What has gone unsaid in all this is the irony (or hypocrisy) in the plaintiffs’ whining about supposed “bias” against them in U.S. courts, where the alleged bias involved no allegations of financial wrongdoing by the judge and no other conflict of interest — in other words, no real ethical conflict, but merely a glorified difference of opinion — while the plaintiffs’ lawyers have utterly belittled and denounced the importance of manifold evidence of actual ethical conflicts in the Ecuadorean courts that have been raking Chevron over the coals.

(Sorry for such a long sentence.)

When one key judge was videotaped participating in what looked to all the world like a bribery scheme in favor of the plaintiffs, “The Washington D.C.-based Amazon Defense Coalition, which supports the plaintiffs, said in a statement on Tuesday that the video showed Nunez had resisted the attempts to bribe him.” Well, not exactly. Even the judicial system of Ecuador, panned internationally as being corrupt or unreliable, was forced to remove Judge Nunez from the case. Yes, internationally.  As in:

On Feb. 2, a German newspaper featured a lengthy report headlined “Ecuador emerges as hub for international crime.” This follows actions in recent years in which the U.S. State Department, the United Nations, the International Bar Association and six major American business organizations all have denounced Ecuador’s court system as unreliable or corrupt.on Feb. 2, a German newspaper featured a lengthy report headli major American business organizations all have denounced Ecuador’s court system as unreliable or corrupt.”

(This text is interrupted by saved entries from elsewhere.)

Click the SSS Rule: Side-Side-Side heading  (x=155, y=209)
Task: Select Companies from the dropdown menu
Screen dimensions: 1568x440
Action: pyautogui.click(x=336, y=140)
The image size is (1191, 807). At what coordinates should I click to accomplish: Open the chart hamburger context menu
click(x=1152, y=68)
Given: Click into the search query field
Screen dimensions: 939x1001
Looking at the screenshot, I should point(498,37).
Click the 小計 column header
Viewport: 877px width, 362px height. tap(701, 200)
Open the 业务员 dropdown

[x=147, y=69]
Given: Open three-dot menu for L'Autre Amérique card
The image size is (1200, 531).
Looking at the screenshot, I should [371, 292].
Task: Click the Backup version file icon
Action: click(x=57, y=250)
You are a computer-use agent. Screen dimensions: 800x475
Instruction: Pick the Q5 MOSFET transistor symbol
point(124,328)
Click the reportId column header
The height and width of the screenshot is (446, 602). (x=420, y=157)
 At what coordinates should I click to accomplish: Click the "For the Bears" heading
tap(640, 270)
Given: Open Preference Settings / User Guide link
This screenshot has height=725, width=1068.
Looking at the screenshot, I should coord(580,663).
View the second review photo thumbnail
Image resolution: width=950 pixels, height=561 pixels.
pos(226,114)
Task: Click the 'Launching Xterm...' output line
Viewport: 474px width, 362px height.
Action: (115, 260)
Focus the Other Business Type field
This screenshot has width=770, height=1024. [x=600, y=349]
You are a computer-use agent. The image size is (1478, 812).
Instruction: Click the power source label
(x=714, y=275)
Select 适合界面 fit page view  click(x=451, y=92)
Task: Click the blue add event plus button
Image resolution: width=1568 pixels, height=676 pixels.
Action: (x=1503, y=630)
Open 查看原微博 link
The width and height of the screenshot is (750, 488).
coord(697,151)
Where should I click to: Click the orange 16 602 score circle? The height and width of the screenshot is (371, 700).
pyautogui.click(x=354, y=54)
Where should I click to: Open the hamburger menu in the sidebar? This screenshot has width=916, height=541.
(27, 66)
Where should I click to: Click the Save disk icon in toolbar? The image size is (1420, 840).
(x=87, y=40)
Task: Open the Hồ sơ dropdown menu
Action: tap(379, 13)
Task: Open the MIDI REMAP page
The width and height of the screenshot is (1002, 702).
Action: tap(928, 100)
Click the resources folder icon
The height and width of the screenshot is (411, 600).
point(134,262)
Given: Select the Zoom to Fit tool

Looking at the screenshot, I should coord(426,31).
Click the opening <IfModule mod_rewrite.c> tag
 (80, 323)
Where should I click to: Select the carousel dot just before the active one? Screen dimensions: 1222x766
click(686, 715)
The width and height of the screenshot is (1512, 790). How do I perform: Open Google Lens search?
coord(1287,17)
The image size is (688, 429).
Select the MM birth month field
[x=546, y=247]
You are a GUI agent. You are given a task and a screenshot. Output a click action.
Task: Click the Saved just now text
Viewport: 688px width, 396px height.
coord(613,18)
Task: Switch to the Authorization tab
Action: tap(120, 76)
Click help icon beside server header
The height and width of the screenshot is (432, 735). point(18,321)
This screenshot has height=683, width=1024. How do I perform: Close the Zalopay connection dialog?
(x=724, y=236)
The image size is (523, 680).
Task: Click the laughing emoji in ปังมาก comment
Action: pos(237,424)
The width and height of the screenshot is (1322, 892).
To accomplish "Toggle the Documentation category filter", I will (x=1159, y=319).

So we have an American judge with no direct conflict of interest and a record praised by the courts above him being blasted by the same outfits who are perfectly happy with a corrupt Ecuadorean system that they themselves have said is all about graft. Chevron has noted:

On film, Donziger declared, “the only language that I believe, this judge is gonna understand is one of pressure, intimidation and humiliation.  And that’s what we’re doin’ today.  We’re gonna let him know what time it is . . . .  We’re going to scare the judge, I think today.”  These tactics were employed because, according to Donziger, judges in Ecuador “make decisions based on who they fear the most, not based on what laws should dictate.”  When it was suggested to Donziger that no judge would rule against them because “[h]e’ll be killed,” Donziger replied that, though the judge might not actually be killed, “he thinks he will be…  Which is just as good.”

This is not, repeat not, just a question of one company fighting off a lawsuit. This is a question of American companies being badly abused by a foreign court system, at the urging of American lawyers about whom several judges have raised the specter that they have acted fraudulently. This should be a matter where the U.S. government, through the White House and State Department, should weigh in diplomatically to protect American interests. That they have not done so should be a mark of shame for the Obama administration.